_What you need to do_
Rewrite the material below, replacing every occurrence of "screenshot" with "image" and changing nothing else. Leave out the pictures.

(Word and element position data)
## BEGIN
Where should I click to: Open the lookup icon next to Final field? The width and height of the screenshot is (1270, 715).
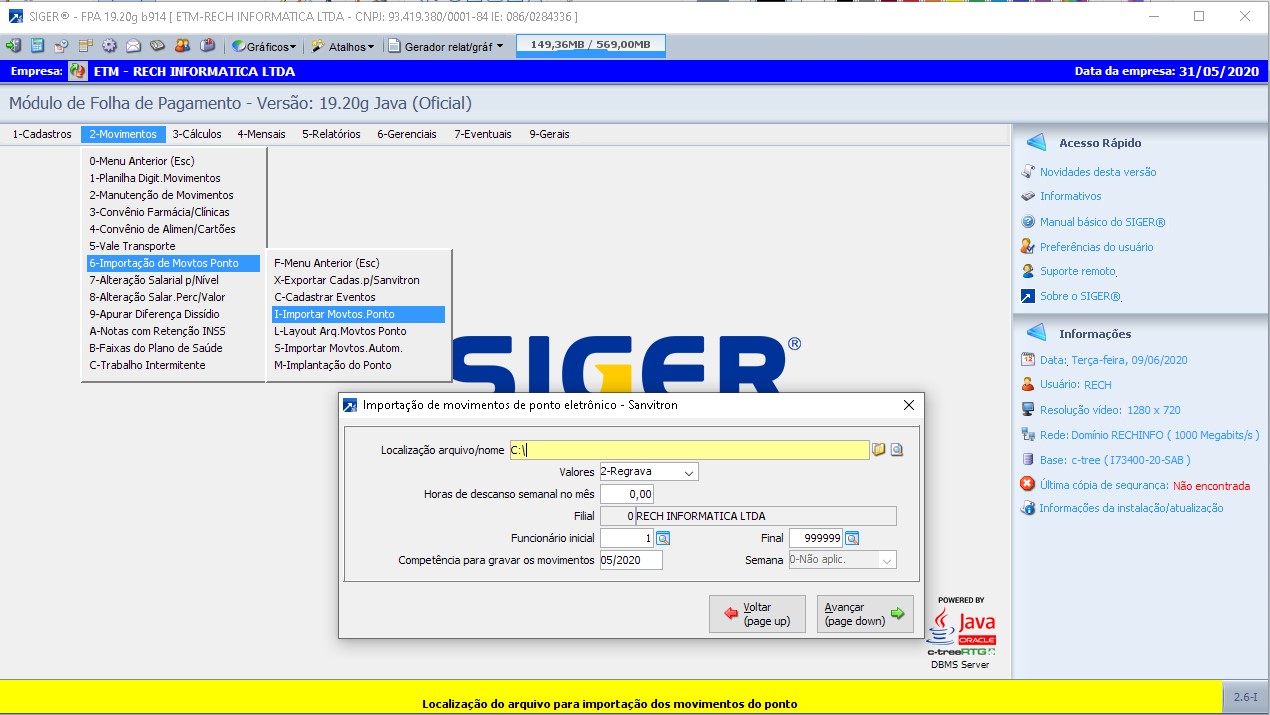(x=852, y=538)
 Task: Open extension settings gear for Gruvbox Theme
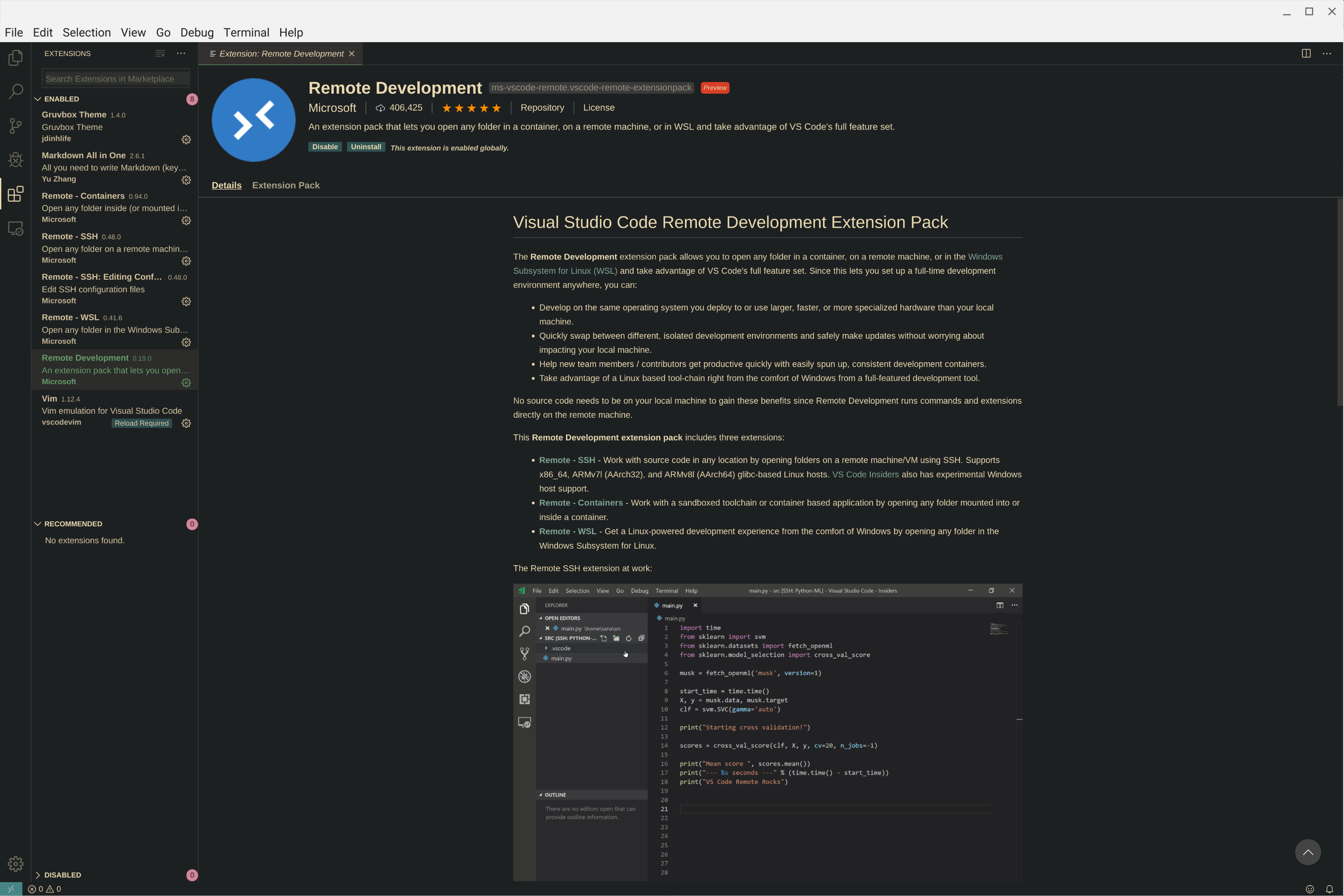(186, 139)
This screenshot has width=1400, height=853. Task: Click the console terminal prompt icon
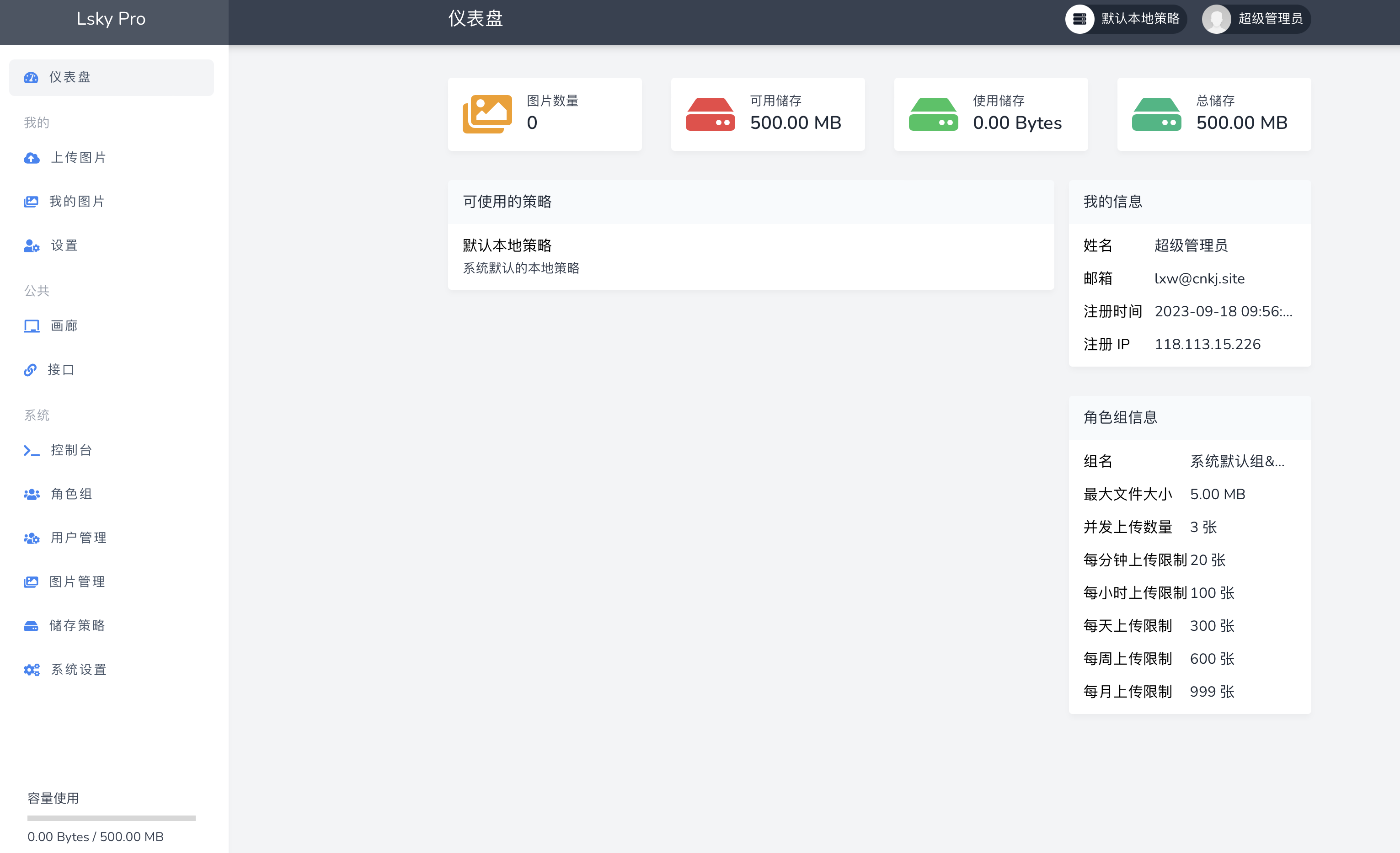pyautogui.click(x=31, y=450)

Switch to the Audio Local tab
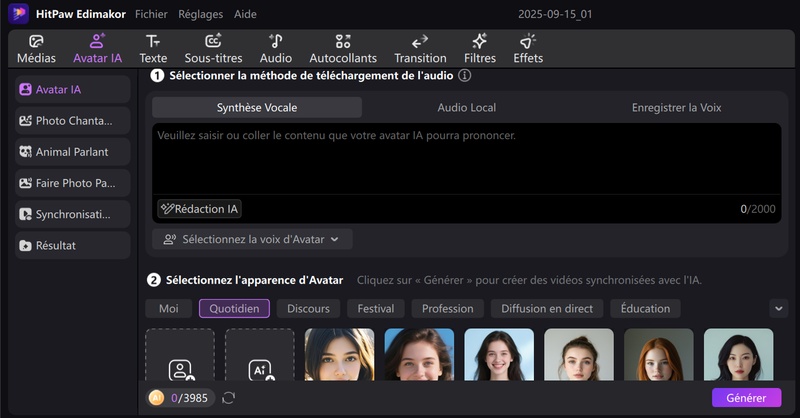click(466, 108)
## END
_Solution to this problem_
Where should I click to: Open the lookup icon next to Final field? The width and height of the image is (1270, 715).
(x=852, y=538)
 Task: Open extension settings gear for Gruvbox Theme
(186, 139)
This image has width=1400, height=853. Task: Click the console terminal prompt icon
pyautogui.click(x=31, y=450)

Switch to the Audio Local tab
click(466, 108)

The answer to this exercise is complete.